Clergy-communicant privilege
Rule: Pursuant to the “clergy-communicant” privilege, a person may refuse to disclose, and prevent others from disclosing, communication to a member of the clergy for purposes of spiritual advise. The privilege applies to the clergy of any religion and prevents disclosure during discovery and at trial.
Spousal privilege
Spousal Immunity:
a person may not be compelled by the prosecution to testify (about anything—communications, events, etc.) against her spouse (they must be validly married at the time of trial) in a criminal trial or before a grand jury. The privilege ends upon divorce.
The privilege belongs to the witness-spouse and thus she may choose to waive it and voluntarily testify against her spouse.
Confidential Marital Communications Privilege:
the privilege protects confidential communications (i.e., not overheard by anyone else) between spouses made during a valid marriage.

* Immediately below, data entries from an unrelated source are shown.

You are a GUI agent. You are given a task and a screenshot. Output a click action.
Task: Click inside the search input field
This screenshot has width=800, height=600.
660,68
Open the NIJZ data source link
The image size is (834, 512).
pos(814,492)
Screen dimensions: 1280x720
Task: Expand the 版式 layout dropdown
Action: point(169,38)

It does not apply to observations made by spouses during the marriage. This privilege applies to both civil and criminal trials and belongs to both spouses (i.e., either spouse may prevent disclosure).
If this privilege applies, it continues after the marriage ends by divorce or the death of a spouse. This privilege is waived if either spouse discloses a significant part of the confidential communication to a third party.
Exceptions:
The spousal privileges do not apply to crimes committed against the witness-spouse or children in their custody. They also do not apply where the spouses are accused of jointly committing a crime.
Hearsay definition
Definition: Hearsay is:
- An out of this court (i.e., all statements except those made by witnesses during the current trial while testifying before the trier of fact)
- statement (i.e., oral, written, or non-verbal conduct intended as an assertion)
- made by a human declarant (not animals or machines)
- offered for the truth of the matter asserted.
A statement is “offered for the truth of the matter asserted” when it is offered to prove its contents (e.g., P offers X’s statement that “D’s light was red” to prove that D ran a red light). There are two categories of statements that are not offered for the truth of the matter asserted (and thus are not hearsay) one should know for the UBE:
Verbal Acts (i.e., Legally Operative Facts): A statement that gives rise to legal consequences when offered to show those legal consequences, such as offers, acceptances, contracts, deeds, warranties, wills, trusts, defamation, solicitation, conspiracy, fraud, bribery, and waivers.
Verbal Parts of Acts: A statement accompanying an ambiguous physical act, such as a statement of gift or a statement of permission.
Notice to or Effect on the Listener: Statements that put someone on notice (e.g., five minutes before P fell, I told D that the floor was wet) or that show the effect on the listener (e.g., the day before D killed V, I told D that V was “gunning for him” is admissible to prove that D thought he was acting in self-defense).